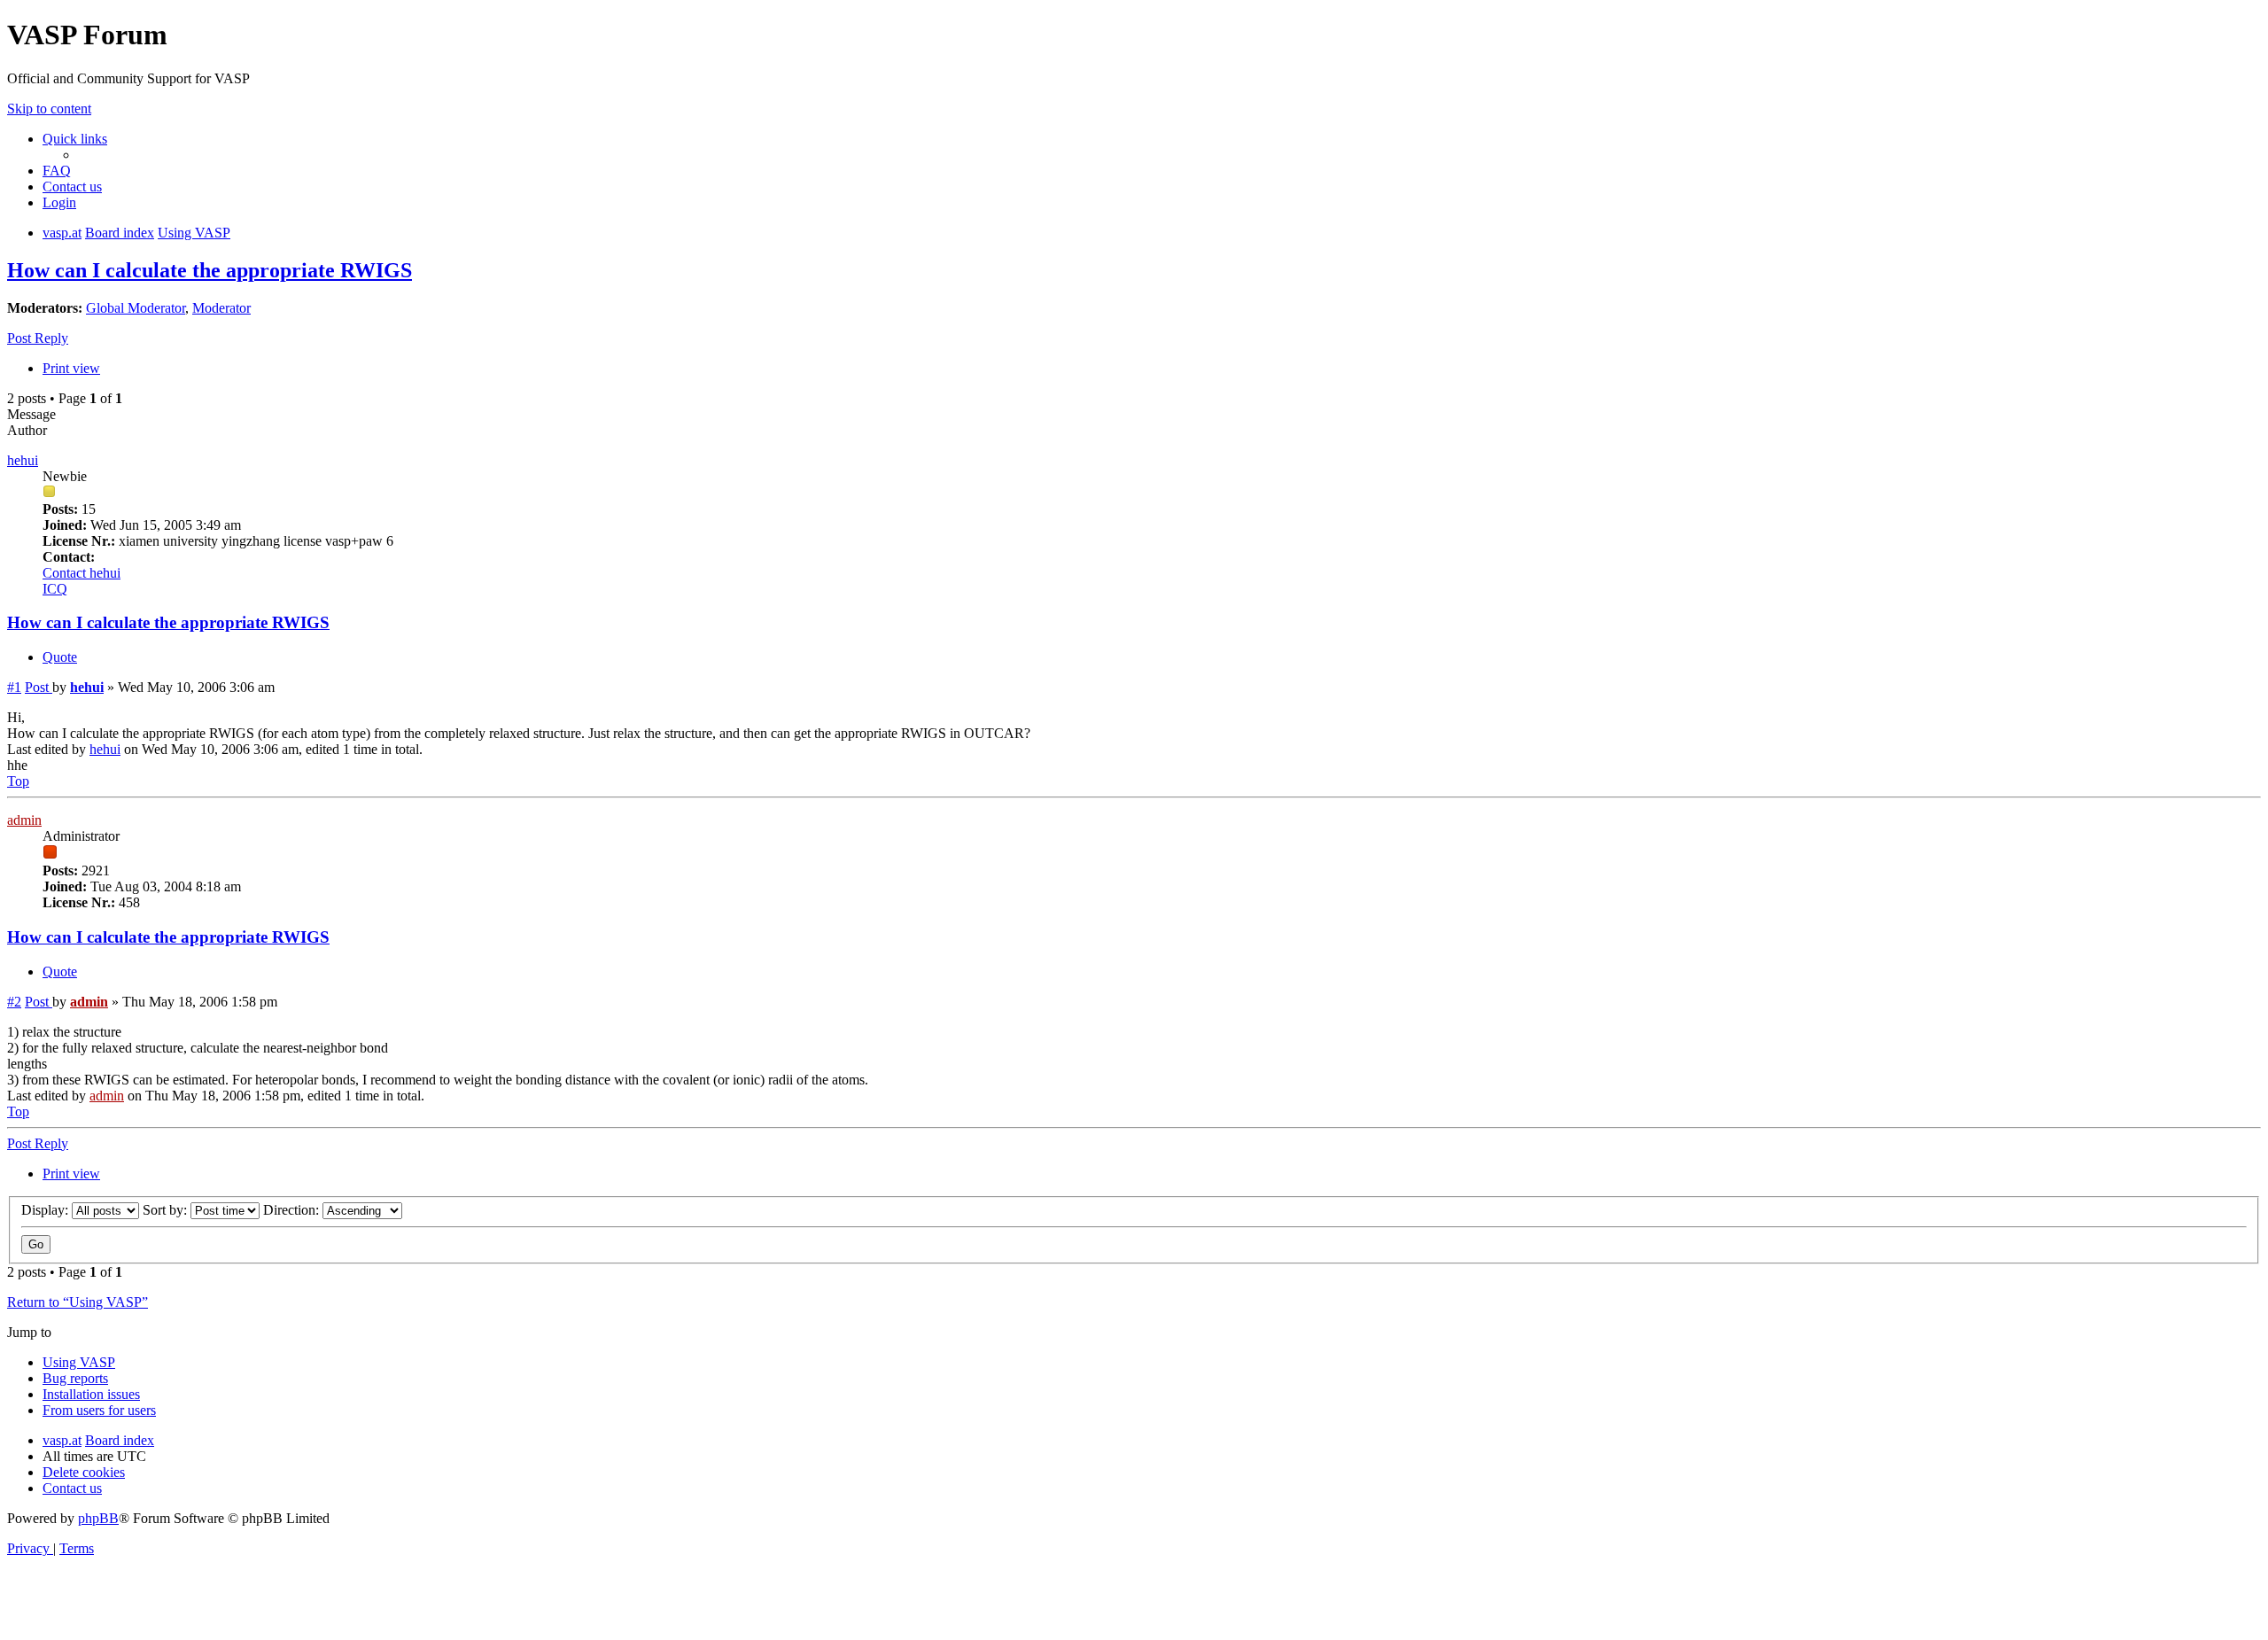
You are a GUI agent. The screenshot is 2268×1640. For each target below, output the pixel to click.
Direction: (292, 1209)
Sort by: (166, 1209)
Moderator (221, 307)
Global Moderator (135, 307)
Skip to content (49, 108)
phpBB (98, 1518)
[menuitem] (57, 170)
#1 (14, 687)
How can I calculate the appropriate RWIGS (209, 270)
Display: (46, 1209)
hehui (22, 460)
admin (24, 820)
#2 (14, 1001)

WHAT TO WORK ON: Output the lines from the one with "#1 (14, 687)" to the final line of the entries above, exactly as they stand, please, and nothing else.

SOLUTION TO THIS PROBLEM:
#1 (14, 687)
How can I calculate the appropriate RWIGS (209, 270)
Display: (46, 1209)
hehui (22, 460)
admin (24, 820)
#2 (14, 1001)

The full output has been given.